Auf die jüngsten Ergebniszahlen hatte die bevorstehende Fusion noch keinen Einfluss. Sie werden vom operativen Geschäft getrieben: In einem schwierigen Marktumfeld habe Siemens vor allem im Vergleich mit den Wettbewerbern überzeugt, sagte Vorstandschef Joe Kaeser. „Der jahrelang anhaltende Wachstumsverfall ist gestoppt.“

Der Quartalsumsatz stieg um fünf Prozent auf 19,8 Milliarden Euro, der Auftragsbestand um sechs Prozent auf 21 Milliarden. Ohne Währungseffekte wären die Zuwächse noch größer gewesen. Beim Ergebnis machte sich neben der Windenergie die gute Lage im profitablen Geschäft mit der Medizintechnik bemerkbar, ebenso wie das Wachstum im herkömmlichen Kraftwerksgeschäft – der größten Siemens-Sparte. Großaufträge aus Ägypten, Schottland, den USA sowie Bolivien für Kraftwerke und Windräder machten die Nachfrageschwäche bei Kunden aus der Öl- und Gasindustrie mehr als wett.

„Unser Auftragsbestand ist auf den Rekordwert von 116 Milliarden Euro angewachsen“, sagte Kaeser. Hatten früher immer wieder unerwartete Milliardenbelastungen bei einzelnen Großprojekten das Konzernergebnis verhagelt, verbessere Siemens jetzt die Ertragskraft. Das Betriebsergebnis des Industriegeschäfts legte um satte 20 Prozent zu. Nur wegen höherer Steuern und Zinslasten ging der auf die Aktionäre entfallende Konzerngewinn von 1,36 auf 1,33 Milliarden Euro zurück. Für das im September endende Geschäftsjahr peilt Siemens nun einen leichten Umsatzzuwachs und einen Nettogewinn von 5,5 bis 5,7 Milliarden Euro an, nach 7,4 Milliarden Euro im Vorjahr.

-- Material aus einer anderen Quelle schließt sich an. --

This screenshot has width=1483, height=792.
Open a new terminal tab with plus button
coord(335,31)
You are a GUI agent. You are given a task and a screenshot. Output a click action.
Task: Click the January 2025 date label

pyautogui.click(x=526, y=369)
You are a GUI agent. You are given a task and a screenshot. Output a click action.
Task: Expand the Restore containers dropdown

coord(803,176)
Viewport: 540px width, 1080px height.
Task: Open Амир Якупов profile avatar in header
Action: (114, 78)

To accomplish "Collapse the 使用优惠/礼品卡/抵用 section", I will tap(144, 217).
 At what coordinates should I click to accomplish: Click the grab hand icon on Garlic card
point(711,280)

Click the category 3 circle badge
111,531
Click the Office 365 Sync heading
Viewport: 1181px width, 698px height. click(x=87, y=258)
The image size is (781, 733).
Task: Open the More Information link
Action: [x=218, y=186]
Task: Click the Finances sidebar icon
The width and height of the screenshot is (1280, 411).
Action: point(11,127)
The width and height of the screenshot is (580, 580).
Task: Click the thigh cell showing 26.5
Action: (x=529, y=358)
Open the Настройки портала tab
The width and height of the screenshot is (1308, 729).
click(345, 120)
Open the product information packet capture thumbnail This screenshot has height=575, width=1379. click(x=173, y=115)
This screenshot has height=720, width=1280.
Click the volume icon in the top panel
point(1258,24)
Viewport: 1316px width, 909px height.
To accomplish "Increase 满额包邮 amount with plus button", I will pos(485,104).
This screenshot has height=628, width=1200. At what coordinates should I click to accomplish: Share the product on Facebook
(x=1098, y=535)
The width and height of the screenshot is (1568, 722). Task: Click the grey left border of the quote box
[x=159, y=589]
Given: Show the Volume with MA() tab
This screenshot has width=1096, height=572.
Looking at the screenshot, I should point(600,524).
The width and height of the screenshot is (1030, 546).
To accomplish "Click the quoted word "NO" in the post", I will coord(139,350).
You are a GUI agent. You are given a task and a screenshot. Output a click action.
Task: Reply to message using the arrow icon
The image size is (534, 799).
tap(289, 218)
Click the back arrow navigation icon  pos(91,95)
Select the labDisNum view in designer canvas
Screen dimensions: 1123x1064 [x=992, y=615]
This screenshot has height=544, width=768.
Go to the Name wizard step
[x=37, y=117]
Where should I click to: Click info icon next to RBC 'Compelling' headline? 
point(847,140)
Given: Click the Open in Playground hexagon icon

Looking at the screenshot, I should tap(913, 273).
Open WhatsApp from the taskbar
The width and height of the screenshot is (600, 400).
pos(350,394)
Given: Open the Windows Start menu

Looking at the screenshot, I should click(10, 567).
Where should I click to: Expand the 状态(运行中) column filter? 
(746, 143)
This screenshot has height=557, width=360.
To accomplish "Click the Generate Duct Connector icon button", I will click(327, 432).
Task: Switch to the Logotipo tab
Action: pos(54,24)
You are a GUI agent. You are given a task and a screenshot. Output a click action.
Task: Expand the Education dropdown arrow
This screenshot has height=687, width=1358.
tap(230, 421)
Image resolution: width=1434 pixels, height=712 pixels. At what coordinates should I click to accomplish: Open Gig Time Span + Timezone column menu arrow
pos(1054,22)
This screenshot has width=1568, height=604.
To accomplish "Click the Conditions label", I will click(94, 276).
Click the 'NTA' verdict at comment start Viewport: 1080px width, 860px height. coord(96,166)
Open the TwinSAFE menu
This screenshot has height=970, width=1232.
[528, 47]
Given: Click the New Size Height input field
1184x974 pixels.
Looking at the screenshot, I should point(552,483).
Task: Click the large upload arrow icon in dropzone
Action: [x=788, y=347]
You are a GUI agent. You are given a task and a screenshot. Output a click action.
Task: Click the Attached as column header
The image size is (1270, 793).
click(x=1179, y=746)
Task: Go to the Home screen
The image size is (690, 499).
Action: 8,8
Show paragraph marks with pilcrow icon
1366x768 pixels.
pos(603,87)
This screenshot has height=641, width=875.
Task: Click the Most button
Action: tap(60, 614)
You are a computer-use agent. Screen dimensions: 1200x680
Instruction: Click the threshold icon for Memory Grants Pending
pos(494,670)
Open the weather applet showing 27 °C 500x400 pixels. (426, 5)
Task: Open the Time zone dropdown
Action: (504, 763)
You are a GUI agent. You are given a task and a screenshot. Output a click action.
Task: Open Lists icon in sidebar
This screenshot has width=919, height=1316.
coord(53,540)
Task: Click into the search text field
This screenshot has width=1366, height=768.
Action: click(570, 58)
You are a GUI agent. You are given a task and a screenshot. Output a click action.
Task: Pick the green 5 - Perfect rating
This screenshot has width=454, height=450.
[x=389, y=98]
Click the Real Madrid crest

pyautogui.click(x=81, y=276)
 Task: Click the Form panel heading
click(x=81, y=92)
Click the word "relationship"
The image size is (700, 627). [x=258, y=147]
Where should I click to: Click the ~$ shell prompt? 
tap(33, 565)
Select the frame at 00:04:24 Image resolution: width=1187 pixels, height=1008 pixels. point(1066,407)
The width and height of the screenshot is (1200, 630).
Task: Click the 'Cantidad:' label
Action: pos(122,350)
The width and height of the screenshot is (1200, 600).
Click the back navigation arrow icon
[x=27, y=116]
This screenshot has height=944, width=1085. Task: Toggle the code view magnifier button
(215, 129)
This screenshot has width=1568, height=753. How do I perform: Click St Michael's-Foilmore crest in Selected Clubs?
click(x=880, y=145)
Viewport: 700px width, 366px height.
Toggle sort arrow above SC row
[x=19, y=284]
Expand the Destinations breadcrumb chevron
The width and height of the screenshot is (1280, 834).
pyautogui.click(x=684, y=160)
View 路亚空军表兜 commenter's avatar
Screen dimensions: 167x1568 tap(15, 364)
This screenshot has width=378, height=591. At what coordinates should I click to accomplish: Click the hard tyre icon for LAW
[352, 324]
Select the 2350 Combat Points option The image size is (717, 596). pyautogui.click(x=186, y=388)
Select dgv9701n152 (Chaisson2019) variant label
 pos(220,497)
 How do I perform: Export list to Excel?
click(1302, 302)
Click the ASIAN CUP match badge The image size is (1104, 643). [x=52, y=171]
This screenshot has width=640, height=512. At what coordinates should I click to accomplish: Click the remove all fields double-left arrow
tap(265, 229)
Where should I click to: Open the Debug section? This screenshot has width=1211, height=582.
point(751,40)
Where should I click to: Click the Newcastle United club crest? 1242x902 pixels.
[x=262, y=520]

Die Börse reagierte positiv – die Siemens-Aktien schlossen am Abend mit einem Plus von 4,6 Prozent den Handel ab. Sowohl die Quartalszahlen als auch das neue Gewinnziel lägen deutlich über den Erwartungen, erklärte ein Händler.

Sorgenkind bleibt die Sparte mit Industrieautomatisierung und großen Antrieben – als einzige verbuchte sie weniger Aufträge, Umsatz und Gewinn. Wegen des niedrigen Ölpreises investieren die Kunden aus der Öl- und Gasindus­trie wenig, die Preise sind unter Druck. In dem Geschäftsfeld gebe es „enorme Überkapazitäten“, eine Besserung sei nicht in Sicht, sagte Kaeser. In der Sparte will Siemens in Deutschland 2000 Stellen abbauen, im Ausland weitere 500. Beim Sparprogramm soll Siemens aber schon relativ weit sein.